All Information Services PC clusters have at least one machine with a larger screen for visually impaired users. All the computers have the standard Windows Accessibility features enabled. You can find more information about these features on the Microsoft® website. In addition, there are a number of useful software packages on our cluster PCs.
Reading eBooks out loud
How you access the 'read out loud' function on eBooks will depend on which platform the eBook is available on.
These will have 'vlebooks.com' in the URL e.g. https://www-vlebooks-com.brad.idm.oclc.org...
- Click read online.
- In the next window, in the menu bar at the top, click on the ReadALoud icon.
- Go to: https://ebookcentral-proquest-com.brad.idm.oclc.org/auth/lib/bradford/profile.action.
- Log in with your University username and password.

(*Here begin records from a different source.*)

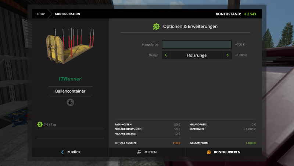Open the Hauptfarbe color swatch
Screen dimensions: 294x166
click(197, 45)
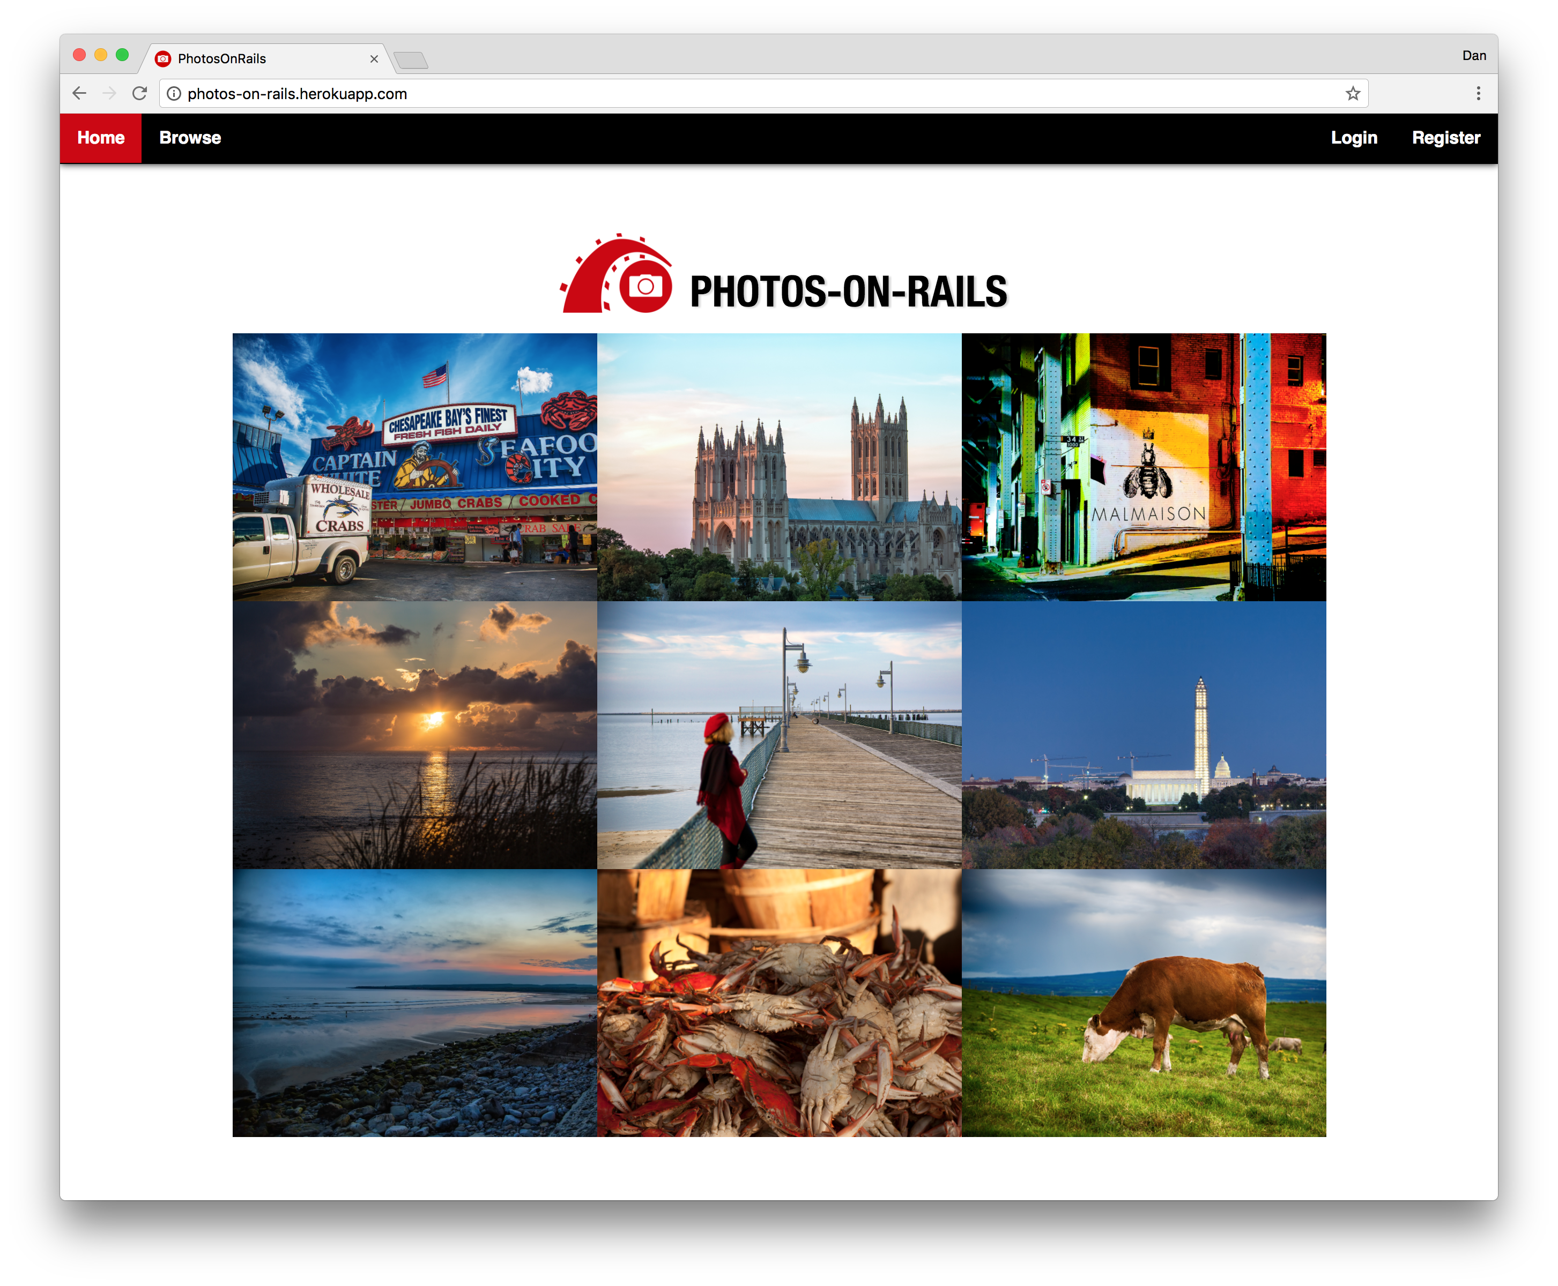
Task: Open a new tab with blank tab button
Action: pyautogui.click(x=411, y=60)
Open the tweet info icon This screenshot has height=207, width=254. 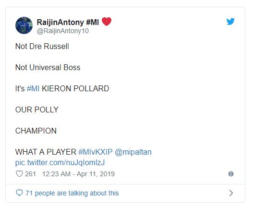point(231,174)
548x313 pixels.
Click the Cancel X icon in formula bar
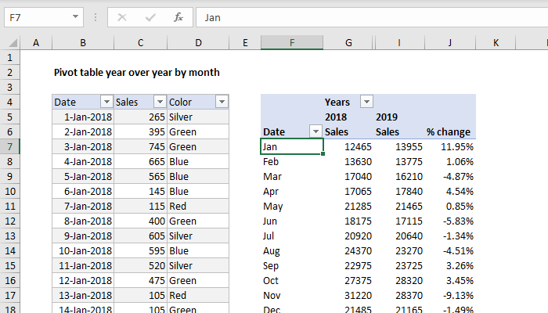pos(122,16)
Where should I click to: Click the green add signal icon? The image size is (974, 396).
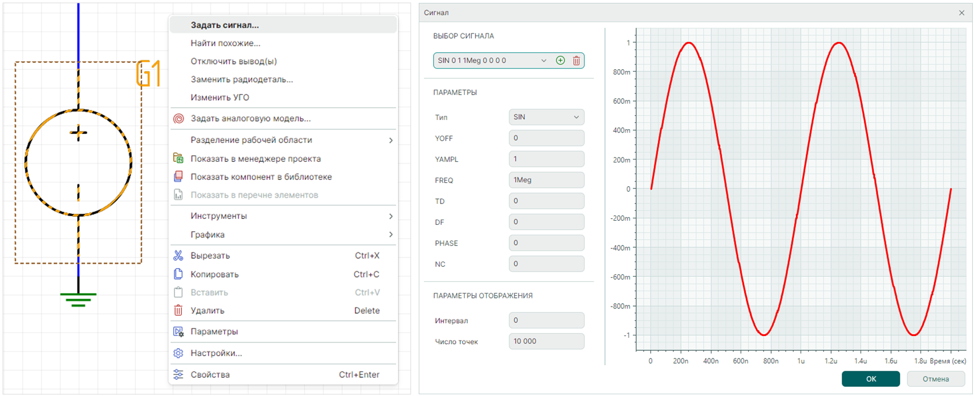(x=560, y=61)
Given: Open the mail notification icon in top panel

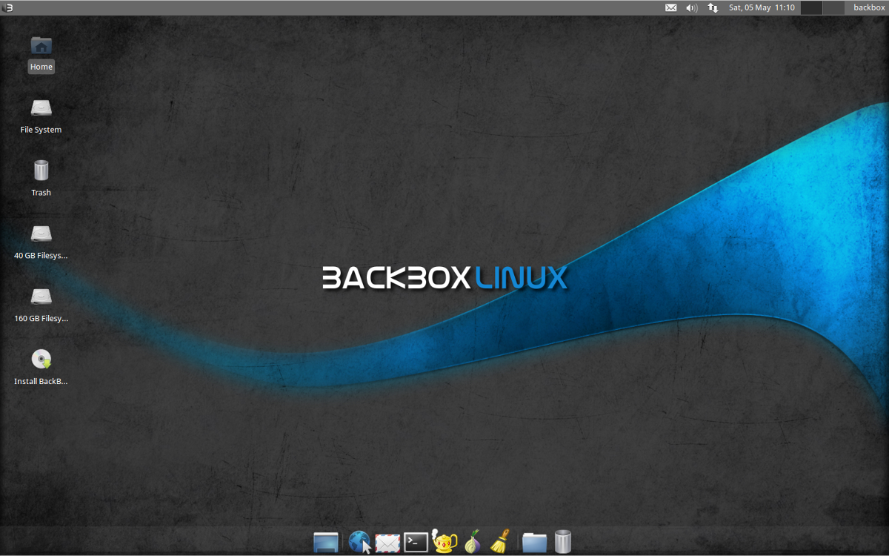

- Under Accessibility mode click on Enable Accessibility Mode.
- Click on Save changes.
Our members have access to SensusAccess which is a self-service means of converting documents into a range of formats, including audiobooks (MP3 and Daisy), eBooks (EPUB, EPUB3 and Mobi), and digital Braille. The software produces accessible documents from image-only PDFs, images and Microsoft PowerPoint slides. More than one JPEG can be combined into a single file.

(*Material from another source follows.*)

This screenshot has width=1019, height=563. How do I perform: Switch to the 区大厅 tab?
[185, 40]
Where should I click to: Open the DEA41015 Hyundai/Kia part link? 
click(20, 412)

Some items of specialist equipment which users with disabilities may find helpful are available in the library. Examples are magnifying equipment, both black and white, and colour, which focus on and enlarge text, daylight reading lamps and TFT PC screens. Please ask the staff if you need assistance in using this equipment.
Service points and teaching areas in the library are fitted with a hearing loop.

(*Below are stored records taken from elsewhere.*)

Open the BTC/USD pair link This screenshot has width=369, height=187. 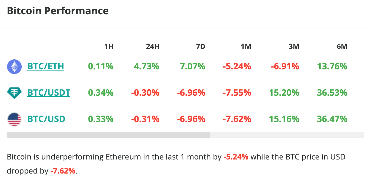pos(46,119)
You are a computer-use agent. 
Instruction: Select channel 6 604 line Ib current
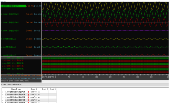click(x=9, y=47)
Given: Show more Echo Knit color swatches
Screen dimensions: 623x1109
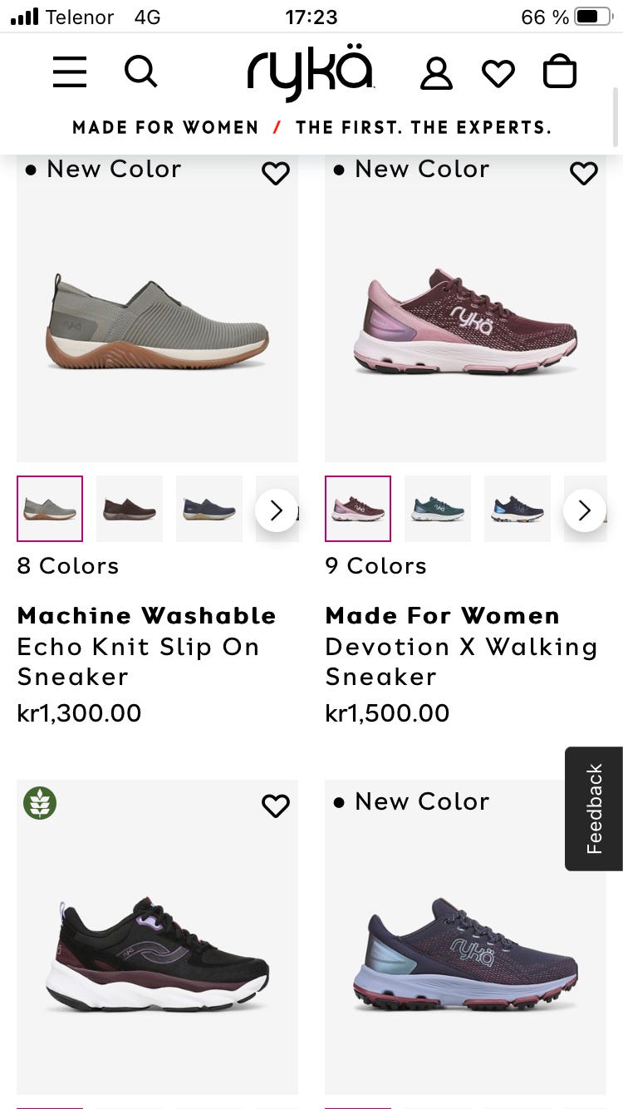Looking at the screenshot, I should tap(276, 510).
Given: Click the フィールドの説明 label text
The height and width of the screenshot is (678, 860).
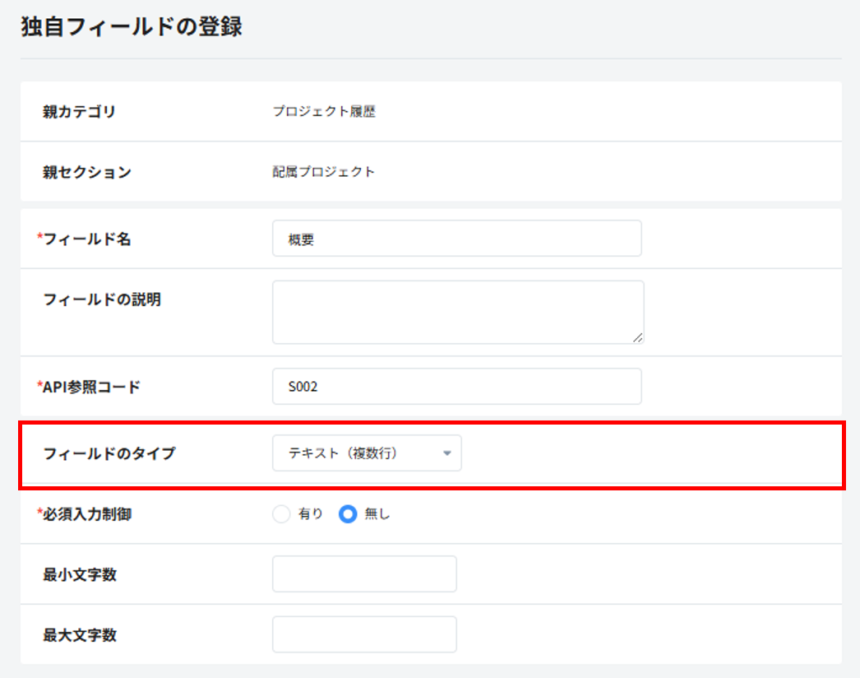Looking at the screenshot, I should pyautogui.click(x=101, y=300).
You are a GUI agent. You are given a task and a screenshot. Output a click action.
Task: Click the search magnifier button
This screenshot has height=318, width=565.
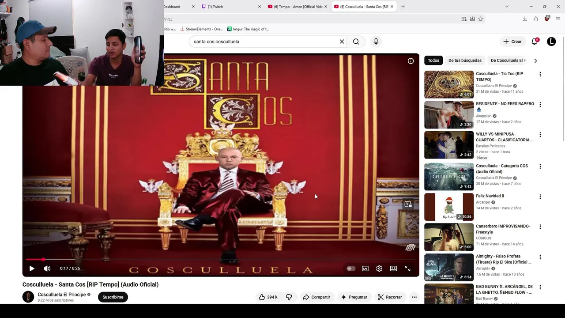click(356, 42)
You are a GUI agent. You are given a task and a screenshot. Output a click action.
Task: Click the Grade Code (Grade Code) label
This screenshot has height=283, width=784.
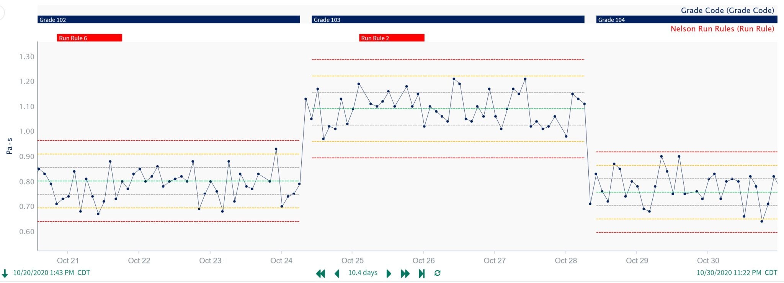(727, 10)
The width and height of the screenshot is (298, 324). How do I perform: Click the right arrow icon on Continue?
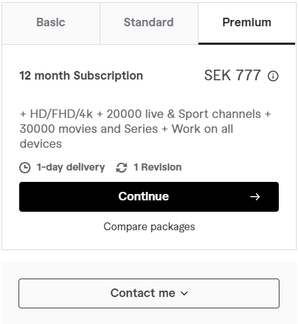(255, 197)
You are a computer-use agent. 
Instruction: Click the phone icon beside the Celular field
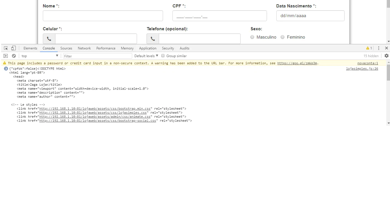(49, 39)
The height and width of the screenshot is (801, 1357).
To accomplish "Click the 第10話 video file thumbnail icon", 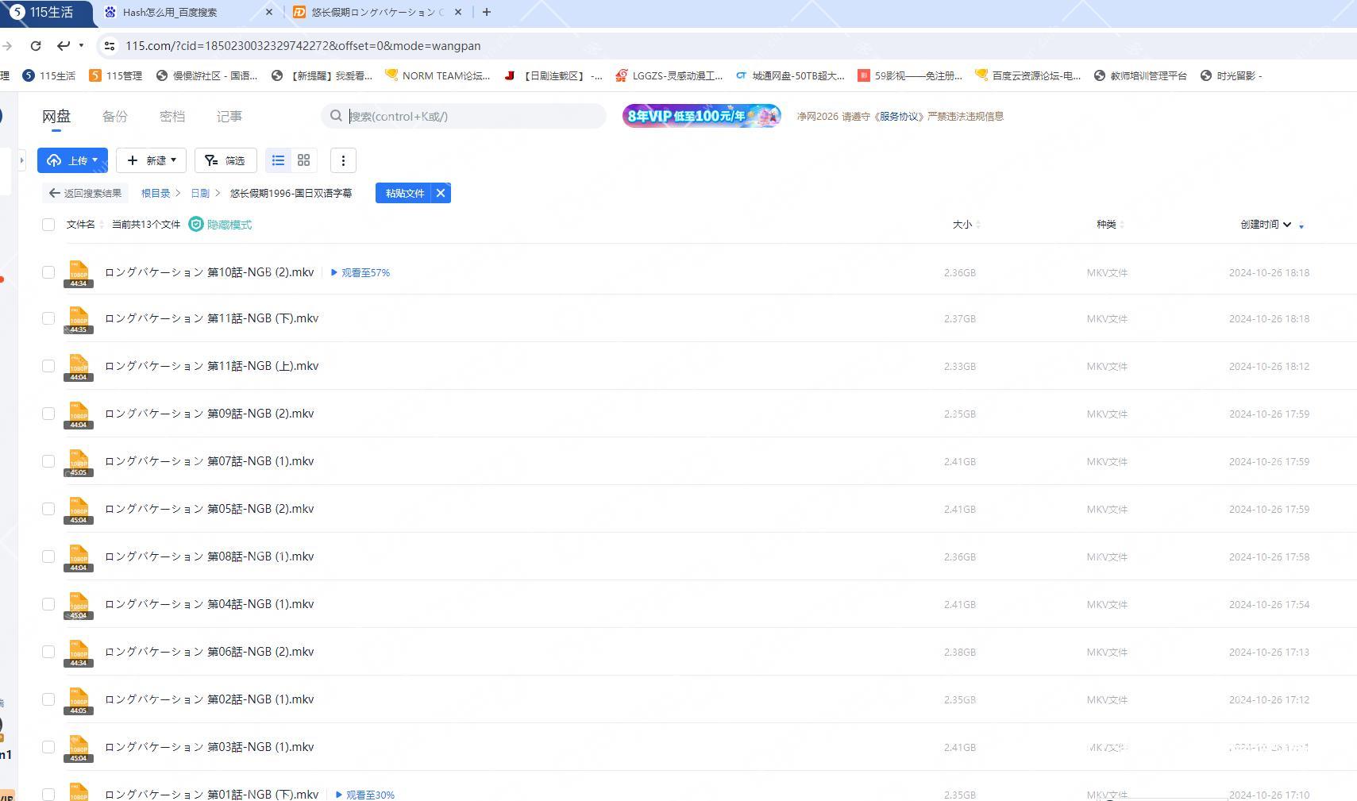I will (x=79, y=273).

The library building is wireless-enabled, should you wish to bring in your own laptop and software.
The University's Security staff are qualified First Aiders. Please report accidents or emergencies to Information Services or Security staff.
In case of fire the lifts in the JB Priestley Library should not be used. If you are in the Library and cannot use stairs unaided, you should wait for the Emergency Services in the lift lobby area of the main staircase, or in the Emergency Exit staircase in the Extension of the building. Both of these areas are designated Refuge Points. An E-Vac chair is available on the main staircase for carrying people downstairs quickly.
A Deaf Alerter system which works in conjunction with vibrating personal fire alarms has been installed on campus. Please refer to the University's Disability Officers.
The Disability Service staff can also arrange for you to have your own Personal Emergency Evacuation Plan (PEEP) drawn up, according to each campus building which you use.
You will find a fully accessible toilet on Floor 0 (ground floor) of the JB Priestley Library. The toilets on Floor 1 also have some accessibility features.
For further information, contact Disabled User Services in the JB Priestley Library. If you have further needs which are not met by the above provisions, these can then be discussed, although an appointment may sometimes be necessary.
Northern Collaboration Enabling Group
The University of Bradford Library is a member of the Northern Collaboration Enabling Group. This group was formed in March 2014 to facilitate a sharing of good practice for library staff who support disabled customers. More information about the Northern Collaboration Enabling Group can be found on their webpage.